The Basics

The code for this example is TheBasics.

We'll walk through it in some detail.

First, let’s do the most basic thing; take some data from a csv file, load it into a Gaffer graph and then run a very simple query to return some graph edges. We'll also look at specific examples of an ElementGenerator and Schema.

We are going to base the following walkthroughs on Road Traffic data, a simplified version of the Road Traffic Example. Throughout these walkthroughs we will gradually build up the graph, so as we learn about new features we will add them to our Graph schema.

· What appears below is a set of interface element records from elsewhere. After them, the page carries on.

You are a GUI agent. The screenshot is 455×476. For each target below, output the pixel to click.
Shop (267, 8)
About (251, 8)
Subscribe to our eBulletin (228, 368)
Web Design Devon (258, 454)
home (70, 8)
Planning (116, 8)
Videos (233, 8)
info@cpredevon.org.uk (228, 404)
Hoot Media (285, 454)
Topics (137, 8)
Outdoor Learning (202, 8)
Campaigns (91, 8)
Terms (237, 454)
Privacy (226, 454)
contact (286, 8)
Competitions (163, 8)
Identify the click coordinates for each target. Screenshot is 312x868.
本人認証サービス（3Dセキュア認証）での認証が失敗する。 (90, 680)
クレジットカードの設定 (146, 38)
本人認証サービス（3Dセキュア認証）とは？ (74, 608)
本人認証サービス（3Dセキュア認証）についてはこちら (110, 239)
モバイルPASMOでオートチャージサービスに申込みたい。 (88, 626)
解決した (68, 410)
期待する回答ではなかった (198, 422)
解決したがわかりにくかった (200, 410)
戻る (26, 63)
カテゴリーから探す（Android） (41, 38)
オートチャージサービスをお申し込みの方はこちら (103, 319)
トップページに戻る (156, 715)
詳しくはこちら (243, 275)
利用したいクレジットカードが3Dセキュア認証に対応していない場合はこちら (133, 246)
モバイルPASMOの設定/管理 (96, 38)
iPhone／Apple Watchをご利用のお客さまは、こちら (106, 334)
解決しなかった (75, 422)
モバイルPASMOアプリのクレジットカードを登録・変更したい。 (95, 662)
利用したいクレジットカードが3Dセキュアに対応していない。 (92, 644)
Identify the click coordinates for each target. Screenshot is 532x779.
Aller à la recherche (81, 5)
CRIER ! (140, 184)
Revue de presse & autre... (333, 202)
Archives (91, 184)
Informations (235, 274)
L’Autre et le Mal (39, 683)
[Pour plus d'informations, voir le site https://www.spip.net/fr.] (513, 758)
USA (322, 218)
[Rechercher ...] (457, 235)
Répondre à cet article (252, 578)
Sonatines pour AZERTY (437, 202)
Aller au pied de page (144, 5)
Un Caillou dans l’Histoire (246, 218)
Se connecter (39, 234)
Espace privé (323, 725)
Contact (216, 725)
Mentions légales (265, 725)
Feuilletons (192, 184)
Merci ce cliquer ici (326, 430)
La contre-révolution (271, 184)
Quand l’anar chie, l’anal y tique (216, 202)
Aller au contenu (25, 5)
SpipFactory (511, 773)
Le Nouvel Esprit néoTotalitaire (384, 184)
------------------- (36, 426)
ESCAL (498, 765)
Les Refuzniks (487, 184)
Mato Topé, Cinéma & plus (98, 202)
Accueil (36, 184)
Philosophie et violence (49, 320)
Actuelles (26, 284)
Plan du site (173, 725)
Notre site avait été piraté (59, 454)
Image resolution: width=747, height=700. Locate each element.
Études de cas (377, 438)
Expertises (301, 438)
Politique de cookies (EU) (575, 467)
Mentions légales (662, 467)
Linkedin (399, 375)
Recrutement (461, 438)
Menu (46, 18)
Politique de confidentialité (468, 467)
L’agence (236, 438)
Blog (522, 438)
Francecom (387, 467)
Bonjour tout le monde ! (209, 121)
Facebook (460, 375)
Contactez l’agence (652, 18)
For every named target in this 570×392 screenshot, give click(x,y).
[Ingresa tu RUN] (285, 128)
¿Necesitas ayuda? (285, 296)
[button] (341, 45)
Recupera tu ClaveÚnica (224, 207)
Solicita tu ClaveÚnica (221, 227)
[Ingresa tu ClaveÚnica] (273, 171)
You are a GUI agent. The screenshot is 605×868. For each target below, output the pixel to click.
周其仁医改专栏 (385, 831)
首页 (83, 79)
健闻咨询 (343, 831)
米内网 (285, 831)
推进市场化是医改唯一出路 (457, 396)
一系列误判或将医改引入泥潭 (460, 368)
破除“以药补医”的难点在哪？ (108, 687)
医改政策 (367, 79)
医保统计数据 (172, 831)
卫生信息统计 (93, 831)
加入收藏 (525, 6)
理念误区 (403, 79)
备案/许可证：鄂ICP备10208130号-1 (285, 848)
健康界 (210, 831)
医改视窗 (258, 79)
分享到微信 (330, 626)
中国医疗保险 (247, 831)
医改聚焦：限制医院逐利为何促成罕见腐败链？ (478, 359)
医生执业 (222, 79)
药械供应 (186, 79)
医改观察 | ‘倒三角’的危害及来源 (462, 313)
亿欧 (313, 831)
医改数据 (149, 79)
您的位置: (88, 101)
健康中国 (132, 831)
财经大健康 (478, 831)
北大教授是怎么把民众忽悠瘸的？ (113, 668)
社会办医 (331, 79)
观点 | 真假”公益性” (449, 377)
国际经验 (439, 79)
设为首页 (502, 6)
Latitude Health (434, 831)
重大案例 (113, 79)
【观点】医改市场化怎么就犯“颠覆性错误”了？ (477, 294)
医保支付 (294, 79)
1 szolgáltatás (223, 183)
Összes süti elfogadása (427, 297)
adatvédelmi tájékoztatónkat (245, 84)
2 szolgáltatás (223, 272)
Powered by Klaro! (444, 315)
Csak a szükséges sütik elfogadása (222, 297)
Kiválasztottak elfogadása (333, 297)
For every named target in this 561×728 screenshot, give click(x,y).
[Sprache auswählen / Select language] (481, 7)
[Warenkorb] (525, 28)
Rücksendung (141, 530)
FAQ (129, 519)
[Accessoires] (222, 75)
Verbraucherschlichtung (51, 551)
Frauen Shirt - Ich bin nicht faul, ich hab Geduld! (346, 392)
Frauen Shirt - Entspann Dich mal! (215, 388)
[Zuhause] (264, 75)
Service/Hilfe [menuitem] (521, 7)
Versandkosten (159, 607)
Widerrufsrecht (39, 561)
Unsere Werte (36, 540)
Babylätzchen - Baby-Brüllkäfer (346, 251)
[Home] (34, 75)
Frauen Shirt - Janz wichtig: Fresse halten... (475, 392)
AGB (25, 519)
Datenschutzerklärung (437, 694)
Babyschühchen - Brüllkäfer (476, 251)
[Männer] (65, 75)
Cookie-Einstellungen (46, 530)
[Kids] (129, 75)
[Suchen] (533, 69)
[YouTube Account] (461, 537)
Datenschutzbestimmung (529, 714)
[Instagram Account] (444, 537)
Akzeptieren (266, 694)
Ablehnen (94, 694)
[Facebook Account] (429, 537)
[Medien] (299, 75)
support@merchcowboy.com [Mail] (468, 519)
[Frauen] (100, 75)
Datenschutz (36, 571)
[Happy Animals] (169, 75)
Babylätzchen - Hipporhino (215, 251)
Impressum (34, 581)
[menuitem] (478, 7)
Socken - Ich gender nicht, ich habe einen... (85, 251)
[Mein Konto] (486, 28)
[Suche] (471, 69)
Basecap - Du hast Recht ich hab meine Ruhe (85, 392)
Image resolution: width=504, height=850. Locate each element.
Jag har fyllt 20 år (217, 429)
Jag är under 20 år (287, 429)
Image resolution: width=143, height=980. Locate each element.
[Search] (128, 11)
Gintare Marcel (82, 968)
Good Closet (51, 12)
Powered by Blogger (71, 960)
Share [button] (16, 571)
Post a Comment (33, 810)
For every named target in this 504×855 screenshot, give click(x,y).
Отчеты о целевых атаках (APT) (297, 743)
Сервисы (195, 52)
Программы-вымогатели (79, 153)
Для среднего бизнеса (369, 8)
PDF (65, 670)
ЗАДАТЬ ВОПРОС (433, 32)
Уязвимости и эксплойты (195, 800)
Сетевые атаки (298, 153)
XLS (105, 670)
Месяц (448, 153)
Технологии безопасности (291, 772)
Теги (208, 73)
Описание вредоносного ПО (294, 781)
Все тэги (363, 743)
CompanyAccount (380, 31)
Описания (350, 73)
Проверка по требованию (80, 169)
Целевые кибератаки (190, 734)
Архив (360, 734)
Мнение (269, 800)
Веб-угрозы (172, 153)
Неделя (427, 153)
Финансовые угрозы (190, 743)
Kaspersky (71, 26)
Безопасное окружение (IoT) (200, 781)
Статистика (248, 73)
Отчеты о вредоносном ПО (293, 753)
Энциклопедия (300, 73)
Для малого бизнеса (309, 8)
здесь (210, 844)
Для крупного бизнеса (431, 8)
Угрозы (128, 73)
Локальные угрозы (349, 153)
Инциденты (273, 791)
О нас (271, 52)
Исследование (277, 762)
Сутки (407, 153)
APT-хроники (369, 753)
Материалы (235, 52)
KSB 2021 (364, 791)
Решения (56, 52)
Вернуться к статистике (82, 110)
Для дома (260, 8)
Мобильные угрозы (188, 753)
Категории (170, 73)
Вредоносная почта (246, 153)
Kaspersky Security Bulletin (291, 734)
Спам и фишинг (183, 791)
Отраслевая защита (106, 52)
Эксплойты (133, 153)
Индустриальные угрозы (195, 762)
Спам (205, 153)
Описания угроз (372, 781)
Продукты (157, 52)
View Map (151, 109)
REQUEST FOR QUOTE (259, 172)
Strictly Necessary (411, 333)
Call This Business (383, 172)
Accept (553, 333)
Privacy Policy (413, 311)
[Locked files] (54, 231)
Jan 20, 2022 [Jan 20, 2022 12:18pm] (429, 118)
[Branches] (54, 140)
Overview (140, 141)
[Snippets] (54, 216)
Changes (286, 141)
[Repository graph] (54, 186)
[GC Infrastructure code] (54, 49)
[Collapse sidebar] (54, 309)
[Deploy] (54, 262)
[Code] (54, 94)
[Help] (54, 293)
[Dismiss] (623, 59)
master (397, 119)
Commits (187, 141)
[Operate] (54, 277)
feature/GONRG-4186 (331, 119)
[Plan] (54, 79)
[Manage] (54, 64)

This is the data we will use, a simple csv in the format road,junctionA,junctionB. Each row represents a vehicle travelling on the road between junctionA and junctionB.

M5,10,11
M5,10,11
M5,10,11
M5,11,10
M5,23,24
M5,23,24
M5,28,27

The first thing to do when creating a Gaffer Graph is to model your data and write your Gaffer Schema. When modelling data for Gaffer you really need to work out what questions you want to ask on the data. Gaffer queries are seeded by the vertices, essentially the vertices are indexed. For this example we want to be able to ask questions like 'How many vehicles have travelled from junction 10 to junction 11?', so junction needs to be a vertex in the Graph.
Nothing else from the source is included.